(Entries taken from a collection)
----------------------------------------
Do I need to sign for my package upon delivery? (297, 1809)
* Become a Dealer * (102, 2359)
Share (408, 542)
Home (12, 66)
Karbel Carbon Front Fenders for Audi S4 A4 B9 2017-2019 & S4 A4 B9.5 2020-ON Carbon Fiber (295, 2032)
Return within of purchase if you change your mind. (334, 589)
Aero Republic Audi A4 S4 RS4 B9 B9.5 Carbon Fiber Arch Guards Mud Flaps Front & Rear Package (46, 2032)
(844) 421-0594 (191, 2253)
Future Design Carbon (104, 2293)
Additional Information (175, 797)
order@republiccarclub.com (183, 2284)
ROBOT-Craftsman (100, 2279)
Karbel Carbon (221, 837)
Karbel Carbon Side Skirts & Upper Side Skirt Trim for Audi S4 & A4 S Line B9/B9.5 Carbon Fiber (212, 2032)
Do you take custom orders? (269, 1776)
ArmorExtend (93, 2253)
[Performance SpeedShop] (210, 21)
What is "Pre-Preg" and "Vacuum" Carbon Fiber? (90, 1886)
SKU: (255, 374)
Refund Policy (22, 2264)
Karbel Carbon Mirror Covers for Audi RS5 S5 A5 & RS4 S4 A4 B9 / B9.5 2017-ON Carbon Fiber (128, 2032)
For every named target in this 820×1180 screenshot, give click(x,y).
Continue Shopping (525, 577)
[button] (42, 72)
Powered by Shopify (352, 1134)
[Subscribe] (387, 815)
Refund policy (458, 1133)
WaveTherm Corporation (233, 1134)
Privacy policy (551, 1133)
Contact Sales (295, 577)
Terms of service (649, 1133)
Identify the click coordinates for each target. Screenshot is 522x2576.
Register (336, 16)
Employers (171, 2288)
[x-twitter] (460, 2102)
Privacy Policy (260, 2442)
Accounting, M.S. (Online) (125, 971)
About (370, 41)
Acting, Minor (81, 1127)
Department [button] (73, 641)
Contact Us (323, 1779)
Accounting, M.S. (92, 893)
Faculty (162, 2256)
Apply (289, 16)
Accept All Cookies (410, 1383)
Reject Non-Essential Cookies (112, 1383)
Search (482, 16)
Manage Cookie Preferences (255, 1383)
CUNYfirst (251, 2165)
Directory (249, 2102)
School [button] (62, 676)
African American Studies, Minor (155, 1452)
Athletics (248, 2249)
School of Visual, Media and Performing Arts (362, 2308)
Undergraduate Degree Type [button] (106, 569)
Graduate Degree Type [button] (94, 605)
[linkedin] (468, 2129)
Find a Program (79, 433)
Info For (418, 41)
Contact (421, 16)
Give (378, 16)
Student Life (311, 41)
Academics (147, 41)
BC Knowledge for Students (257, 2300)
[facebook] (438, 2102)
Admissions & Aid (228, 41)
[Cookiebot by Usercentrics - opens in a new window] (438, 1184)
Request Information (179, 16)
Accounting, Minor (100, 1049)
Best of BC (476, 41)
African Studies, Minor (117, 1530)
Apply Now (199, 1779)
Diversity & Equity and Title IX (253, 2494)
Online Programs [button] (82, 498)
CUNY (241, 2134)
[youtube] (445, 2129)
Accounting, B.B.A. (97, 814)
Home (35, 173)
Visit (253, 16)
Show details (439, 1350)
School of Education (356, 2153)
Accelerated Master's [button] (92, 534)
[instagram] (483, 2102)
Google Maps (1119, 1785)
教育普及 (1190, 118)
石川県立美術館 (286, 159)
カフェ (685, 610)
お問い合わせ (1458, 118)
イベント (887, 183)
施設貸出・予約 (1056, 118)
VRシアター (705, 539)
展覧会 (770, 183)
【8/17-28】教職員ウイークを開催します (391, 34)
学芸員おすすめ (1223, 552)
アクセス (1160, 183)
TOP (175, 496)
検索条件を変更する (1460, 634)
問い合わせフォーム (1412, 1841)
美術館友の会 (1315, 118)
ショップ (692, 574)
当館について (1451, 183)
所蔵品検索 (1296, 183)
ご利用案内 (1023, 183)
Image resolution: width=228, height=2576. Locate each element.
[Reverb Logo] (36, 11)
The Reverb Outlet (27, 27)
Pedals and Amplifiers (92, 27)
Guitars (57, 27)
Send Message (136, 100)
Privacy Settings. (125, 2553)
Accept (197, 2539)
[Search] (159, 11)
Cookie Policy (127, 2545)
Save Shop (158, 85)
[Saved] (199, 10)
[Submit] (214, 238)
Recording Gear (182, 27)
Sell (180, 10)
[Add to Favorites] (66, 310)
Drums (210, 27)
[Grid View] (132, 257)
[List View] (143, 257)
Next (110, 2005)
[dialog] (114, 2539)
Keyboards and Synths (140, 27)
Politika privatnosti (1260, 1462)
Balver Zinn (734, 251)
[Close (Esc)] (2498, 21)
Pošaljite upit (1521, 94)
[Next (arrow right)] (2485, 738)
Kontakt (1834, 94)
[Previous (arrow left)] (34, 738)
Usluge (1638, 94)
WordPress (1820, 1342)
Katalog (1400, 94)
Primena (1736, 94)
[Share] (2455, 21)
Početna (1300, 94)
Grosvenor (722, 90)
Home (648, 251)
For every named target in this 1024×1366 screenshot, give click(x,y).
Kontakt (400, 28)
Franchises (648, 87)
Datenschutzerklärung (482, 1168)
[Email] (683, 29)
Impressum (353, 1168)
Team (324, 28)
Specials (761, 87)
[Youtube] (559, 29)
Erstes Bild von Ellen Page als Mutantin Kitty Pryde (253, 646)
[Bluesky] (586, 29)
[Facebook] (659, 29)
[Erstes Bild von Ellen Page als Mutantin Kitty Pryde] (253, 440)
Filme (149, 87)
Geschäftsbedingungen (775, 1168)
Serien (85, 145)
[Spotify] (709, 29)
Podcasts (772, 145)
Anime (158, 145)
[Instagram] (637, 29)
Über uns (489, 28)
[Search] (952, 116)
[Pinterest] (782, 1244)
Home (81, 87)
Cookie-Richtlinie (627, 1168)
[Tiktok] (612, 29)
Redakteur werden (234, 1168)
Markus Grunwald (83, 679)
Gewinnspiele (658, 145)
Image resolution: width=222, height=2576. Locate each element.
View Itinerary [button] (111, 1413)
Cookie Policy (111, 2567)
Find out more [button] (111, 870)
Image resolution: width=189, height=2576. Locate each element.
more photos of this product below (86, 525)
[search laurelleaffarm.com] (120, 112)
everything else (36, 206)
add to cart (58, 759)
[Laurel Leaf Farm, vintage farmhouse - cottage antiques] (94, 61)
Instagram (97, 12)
----------------------------------------
ACTIVITY
The entries above are to be copied word for word.

SOLUTION FOR THIS TASK
Do I need to sign for my package upon delivery? (297, 1809)
* Become a Dealer * (102, 2359)
Share (408, 542)
Home (12, 66)
Karbel Carbon Front Fenders for Audi S4 A4 B9 2017-2019 & S4 A4 B9.5 2020-ON Carbon Fiber (295, 2032)
Return within of purchase if you change your mind. (334, 589)
Aero Republic Audi A4 S4 RS4 B9 B9.5 Carbon Fiber Arch Guards Mud Flaps Front & Rear Package (46, 2032)
(844) 421-0594 (191, 2253)
Future Design Carbon (104, 2293)
Additional Information (175, 797)
order@republiccarclub.com (183, 2284)
ROBOT-Craftsman (100, 2279)
Karbel Carbon (221, 837)
Karbel Carbon Side Skirts & Upper Side Skirt Trim for Audi S4 & A4 S Line B9/B9.5 Carbon Fiber (212, 2032)
Do you take custom orders? (269, 1776)
ArmorExtend (93, 2253)
[Performance SpeedShop] (210, 21)
What is "Pre-Preg" and "Vacuum" Carbon Fiber? (90, 1886)
SKU: (255, 374)
Refund Policy (22, 2264)
Karbel Carbon Mirror Covers for Audi RS5 S5 A5 & RS4 S4 A4 B9 / B9.5 2017-ON Carbon Fiber (128, 2032)
For every named target in this 820×1180 screenshot, give click(x,y).
Continue Shopping (525, 577)
[button] (42, 72)
Powered by Shopify (352, 1134)
[Subscribe] (387, 815)
Refund policy (458, 1133)
WaveTherm Corporation (233, 1134)
Privacy policy (551, 1133)
Contact Sales (295, 577)
Terms of service (649, 1133)
Identify the click coordinates for each target. Screenshot is 522x2576.
Register (336, 16)
Employers (171, 2288)
[x-twitter] (460, 2102)
Privacy Policy (260, 2442)
Accounting, M.S. (Online) (125, 971)
About (370, 41)
Acting, Minor (81, 1127)
Department [button] (73, 641)
Contact Us (323, 1779)
Accounting, M.S. (92, 893)
Faculty (162, 2256)
Apply (289, 16)
Accept All Cookies (410, 1383)
Reject Non-Essential Cookies (112, 1383)
Search (482, 16)
Manage Cookie Preferences (255, 1383)
CUNYfirst (251, 2165)
Directory (249, 2102)
School [button] (62, 676)
African American Studies, Minor (155, 1452)
Athletics (248, 2249)
School of Visual, Media and Performing Arts (362, 2308)
Undergraduate Degree Type [button] (106, 569)
Graduate Degree Type [button] (94, 605)
[linkedin] (468, 2129)
Find a Program (79, 433)
Info For (418, 41)
Contact (421, 16)
Give (378, 16)
Student Life (311, 41)
Academics (147, 41)
BC Knowledge for Students (257, 2300)
[facebook] (438, 2102)
Admissions & Aid (228, 41)
[Cookiebot by Usercentrics - opens in a new window] (438, 1184)
Request Information (179, 16)
Accounting, Minor (100, 1049)
Best of BC (476, 41)
African Studies, Minor (117, 1530)
Apply Now (199, 1779)
Diversity & Equity and Title IX (253, 2494)
Online Programs [button] (82, 498)
CUNY (241, 2134)
[youtube] (445, 2129)
Accounting, B.B.A. (97, 814)
Home (35, 173)
Visit (253, 16)
Show details (439, 1350)
School of Education (356, 2153)
Accelerated Master's [button] (92, 534)
[instagram] (483, 2102)
Google Maps (1119, 1785)
教育普及 (1190, 118)
石川県立美術館 (286, 159)
カフェ (685, 610)
お問い合わせ (1458, 118)
イベント (887, 183)
施設貸出・予約 (1056, 118)
VRシアター (705, 539)
展覧会 (770, 183)
【8/17-28】教職員ウイークを開催します (391, 34)
学芸員おすすめ (1223, 552)
アクセス (1160, 183)
TOP (175, 496)
検索条件を変更する (1460, 634)
問い合わせフォーム (1412, 1841)
美術館友の会 (1315, 118)
ショップ (692, 574)
当館について (1451, 183)
所蔵品検索 (1296, 183)
ご利用案内 (1023, 183)
Image resolution: width=228, height=2576. Locate each element.
[Reverb Logo] (36, 11)
The Reverb Outlet (27, 27)
Pedals and Amplifiers (92, 27)
Guitars (57, 27)
Send Message (136, 100)
Privacy Settings. (125, 2553)
Accept (197, 2539)
[Search] (159, 11)
Cookie Policy (127, 2545)
Save Shop (158, 85)
[Saved] (199, 10)
[Submit] (214, 238)
Recording Gear (182, 27)
Sell (180, 10)
[Add to Favorites] (66, 310)
Drums (210, 27)
[Grid View] (132, 257)
[List View] (143, 257)
Next (110, 2005)
[dialog] (114, 2539)
Keyboards and Synths (140, 27)
Politika privatnosti (1260, 1462)
Balver Zinn (734, 251)
[Close (Esc)] (2498, 21)
Pošaljite upit (1521, 94)
[Next (arrow right)] (2485, 738)
Kontakt (1834, 94)
[Previous (arrow left)] (34, 738)
Usluge (1638, 94)
WordPress (1820, 1342)
Katalog (1400, 94)
Primena (1736, 94)
[Share] (2455, 21)
Početna (1300, 94)
Grosvenor (722, 90)
Home (648, 251)
For every named target in this 1024×1366 screenshot, give click(x,y).
Kontakt (400, 28)
Franchises (648, 87)
Datenschutzerklärung (482, 1168)
[Email] (683, 29)
Impressum (353, 1168)
Team (324, 28)
Specials (761, 87)
[Youtube] (559, 29)
Erstes Bild von Ellen Page als Mutantin Kitty Pryde (253, 646)
[Bluesky] (586, 29)
[Facebook] (659, 29)
[Erstes Bild von Ellen Page als Mutantin Kitty Pryde] (253, 440)
Filme (149, 87)
Geschäftsbedingungen (775, 1168)
Serien (85, 145)
[Spotify] (709, 29)
Podcasts (772, 145)
Anime (158, 145)
[Instagram] (637, 29)
Über uns (489, 28)
[Search] (952, 116)
[Pinterest] (782, 1244)
Home (81, 87)
Cookie-Richtlinie (627, 1168)
[Tiktok] (612, 29)
Redakteur werden (234, 1168)
Markus Grunwald (83, 679)
Gewinnspiele (658, 145)
Image resolution: width=222, height=2576. Locate each element.
View Itinerary [button] (111, 1413)
Cookie Policy (111, 2567)
Find out more [button] (111, 870)
Image resolution: width=189, height=2576. Locate each element.
more photos of this product below (86, 525)
[search laurelleaffarm.com] (120, 112)
everything else (36, 206)
add to cart (58, 759)
[Laurel Leaf Farm, vintage farmhouse - cottage antiques] (94, 61)
Instagram (97, 12)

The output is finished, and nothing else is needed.